[DATASET RECORDS start]

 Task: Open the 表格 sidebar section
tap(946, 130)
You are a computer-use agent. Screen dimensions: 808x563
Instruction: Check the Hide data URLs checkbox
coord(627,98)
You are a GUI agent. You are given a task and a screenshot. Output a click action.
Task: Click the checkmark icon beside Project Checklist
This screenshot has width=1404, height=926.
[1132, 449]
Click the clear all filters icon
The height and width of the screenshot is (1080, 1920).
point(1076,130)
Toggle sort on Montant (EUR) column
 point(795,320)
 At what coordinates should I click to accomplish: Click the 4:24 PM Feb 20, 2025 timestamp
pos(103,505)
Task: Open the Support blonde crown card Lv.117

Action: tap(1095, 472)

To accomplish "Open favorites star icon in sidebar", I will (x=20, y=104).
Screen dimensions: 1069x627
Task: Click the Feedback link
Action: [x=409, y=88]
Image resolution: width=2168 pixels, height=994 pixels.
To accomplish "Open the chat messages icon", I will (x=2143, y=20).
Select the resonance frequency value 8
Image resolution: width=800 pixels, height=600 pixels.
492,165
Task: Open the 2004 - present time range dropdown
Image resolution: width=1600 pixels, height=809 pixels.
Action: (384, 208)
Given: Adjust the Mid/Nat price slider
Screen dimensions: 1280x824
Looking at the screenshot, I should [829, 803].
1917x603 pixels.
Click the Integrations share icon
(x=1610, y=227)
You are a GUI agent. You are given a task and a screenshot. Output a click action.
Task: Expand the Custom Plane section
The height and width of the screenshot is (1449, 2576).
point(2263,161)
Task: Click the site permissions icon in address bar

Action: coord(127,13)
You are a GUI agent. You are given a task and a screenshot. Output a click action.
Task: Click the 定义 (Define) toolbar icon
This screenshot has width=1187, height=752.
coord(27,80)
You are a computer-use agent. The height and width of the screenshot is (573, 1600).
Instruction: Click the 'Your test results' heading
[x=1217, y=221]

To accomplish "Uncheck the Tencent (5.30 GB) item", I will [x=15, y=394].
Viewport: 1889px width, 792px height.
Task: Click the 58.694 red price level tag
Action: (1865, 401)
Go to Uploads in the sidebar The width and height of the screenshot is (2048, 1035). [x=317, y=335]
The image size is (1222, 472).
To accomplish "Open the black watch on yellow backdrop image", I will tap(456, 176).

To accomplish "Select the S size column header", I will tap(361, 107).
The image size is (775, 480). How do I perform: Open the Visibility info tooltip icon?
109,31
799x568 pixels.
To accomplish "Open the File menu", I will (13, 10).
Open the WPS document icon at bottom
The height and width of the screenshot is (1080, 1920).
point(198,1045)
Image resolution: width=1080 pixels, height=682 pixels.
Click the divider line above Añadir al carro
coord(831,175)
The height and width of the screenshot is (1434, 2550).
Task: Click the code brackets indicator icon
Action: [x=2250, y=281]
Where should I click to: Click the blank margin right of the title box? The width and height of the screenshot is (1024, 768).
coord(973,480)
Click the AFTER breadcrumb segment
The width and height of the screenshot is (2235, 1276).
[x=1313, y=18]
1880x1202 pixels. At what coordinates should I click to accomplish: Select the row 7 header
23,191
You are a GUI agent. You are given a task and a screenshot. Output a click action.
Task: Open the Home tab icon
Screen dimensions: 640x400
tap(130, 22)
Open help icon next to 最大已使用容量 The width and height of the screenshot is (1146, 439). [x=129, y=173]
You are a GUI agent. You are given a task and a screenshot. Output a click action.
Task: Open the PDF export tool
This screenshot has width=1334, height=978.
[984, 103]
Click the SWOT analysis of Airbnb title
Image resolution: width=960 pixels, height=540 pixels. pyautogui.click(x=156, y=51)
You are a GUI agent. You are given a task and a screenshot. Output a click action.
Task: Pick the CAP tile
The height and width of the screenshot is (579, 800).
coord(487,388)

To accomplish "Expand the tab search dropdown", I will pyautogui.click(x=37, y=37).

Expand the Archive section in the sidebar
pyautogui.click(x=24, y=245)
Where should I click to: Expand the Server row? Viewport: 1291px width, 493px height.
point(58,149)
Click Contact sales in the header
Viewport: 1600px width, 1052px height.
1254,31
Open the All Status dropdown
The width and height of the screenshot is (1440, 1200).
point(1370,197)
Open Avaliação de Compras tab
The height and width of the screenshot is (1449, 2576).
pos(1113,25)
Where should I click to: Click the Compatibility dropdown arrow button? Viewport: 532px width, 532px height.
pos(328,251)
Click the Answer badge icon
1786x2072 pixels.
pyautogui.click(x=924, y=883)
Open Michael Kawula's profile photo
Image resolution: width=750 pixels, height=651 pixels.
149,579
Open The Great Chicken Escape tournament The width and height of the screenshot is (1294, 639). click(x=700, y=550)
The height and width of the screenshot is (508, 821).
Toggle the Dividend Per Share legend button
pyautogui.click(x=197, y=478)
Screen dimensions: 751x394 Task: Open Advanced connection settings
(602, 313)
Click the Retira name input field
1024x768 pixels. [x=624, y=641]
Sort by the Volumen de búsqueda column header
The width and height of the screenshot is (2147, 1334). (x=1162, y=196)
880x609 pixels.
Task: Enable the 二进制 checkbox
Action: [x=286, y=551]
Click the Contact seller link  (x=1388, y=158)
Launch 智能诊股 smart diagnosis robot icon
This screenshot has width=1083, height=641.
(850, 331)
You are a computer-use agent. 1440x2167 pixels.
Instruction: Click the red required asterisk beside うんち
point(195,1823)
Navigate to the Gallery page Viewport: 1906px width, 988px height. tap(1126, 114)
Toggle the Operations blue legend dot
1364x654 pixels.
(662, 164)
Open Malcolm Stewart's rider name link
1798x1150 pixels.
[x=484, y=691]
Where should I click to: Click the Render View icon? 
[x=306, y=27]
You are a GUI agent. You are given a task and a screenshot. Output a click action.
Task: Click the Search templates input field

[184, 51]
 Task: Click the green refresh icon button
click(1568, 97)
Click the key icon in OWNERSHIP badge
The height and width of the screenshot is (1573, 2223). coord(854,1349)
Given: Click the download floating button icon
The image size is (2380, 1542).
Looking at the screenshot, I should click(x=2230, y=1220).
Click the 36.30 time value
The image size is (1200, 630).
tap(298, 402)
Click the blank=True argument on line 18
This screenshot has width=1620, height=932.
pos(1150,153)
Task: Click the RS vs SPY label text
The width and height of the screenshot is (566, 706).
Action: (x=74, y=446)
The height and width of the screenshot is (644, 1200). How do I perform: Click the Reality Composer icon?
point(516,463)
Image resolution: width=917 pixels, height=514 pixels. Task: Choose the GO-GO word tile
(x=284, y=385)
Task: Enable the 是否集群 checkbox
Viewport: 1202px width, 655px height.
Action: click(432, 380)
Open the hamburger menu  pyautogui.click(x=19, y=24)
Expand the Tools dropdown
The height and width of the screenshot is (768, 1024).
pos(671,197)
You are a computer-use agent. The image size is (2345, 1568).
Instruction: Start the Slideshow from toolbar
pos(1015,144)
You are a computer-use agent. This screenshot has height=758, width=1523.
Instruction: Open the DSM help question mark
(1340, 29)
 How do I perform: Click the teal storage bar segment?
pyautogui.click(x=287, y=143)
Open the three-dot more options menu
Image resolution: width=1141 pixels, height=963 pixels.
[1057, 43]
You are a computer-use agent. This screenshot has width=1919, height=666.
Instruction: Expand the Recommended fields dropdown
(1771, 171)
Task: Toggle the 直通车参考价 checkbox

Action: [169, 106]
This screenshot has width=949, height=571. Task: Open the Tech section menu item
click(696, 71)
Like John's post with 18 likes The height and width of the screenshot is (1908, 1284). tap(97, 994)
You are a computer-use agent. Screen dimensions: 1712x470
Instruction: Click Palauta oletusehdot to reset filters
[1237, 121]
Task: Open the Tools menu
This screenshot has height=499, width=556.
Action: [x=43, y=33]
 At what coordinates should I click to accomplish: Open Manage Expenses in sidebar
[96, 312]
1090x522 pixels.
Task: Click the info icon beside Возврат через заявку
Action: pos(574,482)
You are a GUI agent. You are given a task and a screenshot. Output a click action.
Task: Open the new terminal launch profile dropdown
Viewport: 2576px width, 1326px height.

[DATASET RECORDS end]

| EXERCISE |
Rewrite the lines starting with the one containing "At what coordinates should I click to accomplish: Click" and going on through the one containing "Action: coord(127,13)", swapping "dropdown" for "menu" and keeping everything else unchanged; give only those lines.

| EXPECTED ANSWER |
 At what coordinates should I click to accomplish: Click the 4:24 PM Feb 20, 2025 timestamp
pos(103,505)
Task: Open the Support blonde crown card Lv.117

Action: tap(1095, 472)

To accomplish "Open favorites star icon in sidebar", I will (x=20, y=104).
Screen dimensions: 1069x627
Task: Click the Feedback link
Action: [x=409, y=88]
Image resolution: width=2168 pixels, height=994 pixels.
To accomplish "Open the chat messages icon", I will (x=2143, y=20).
Select the resonance frequency value 8
Image resolution: width=800 pixels, height=600 pixels.
492,165
Task: Open the 2004 - present time range menu
Image resolution: width=1600 pixels, height=809 pixels.
Action: (384, 208)
Given: Adjust the Mid/Nat price slider
Screen dimensions: 1280x824
Looking at the screenshot, I should [829, 803].
1917x603 pixels.
Click the Integrations share icon
(x=1610, y=227)
You are a GUI agent. You are given a task and a screenshot. Output a click action.
Task: Expand the Custom Plane section
The height and width of the screenshot is (1449, 2576).
point(2263,161)
Task: Click the site permissions icon in address bar

Action: coord(127,13)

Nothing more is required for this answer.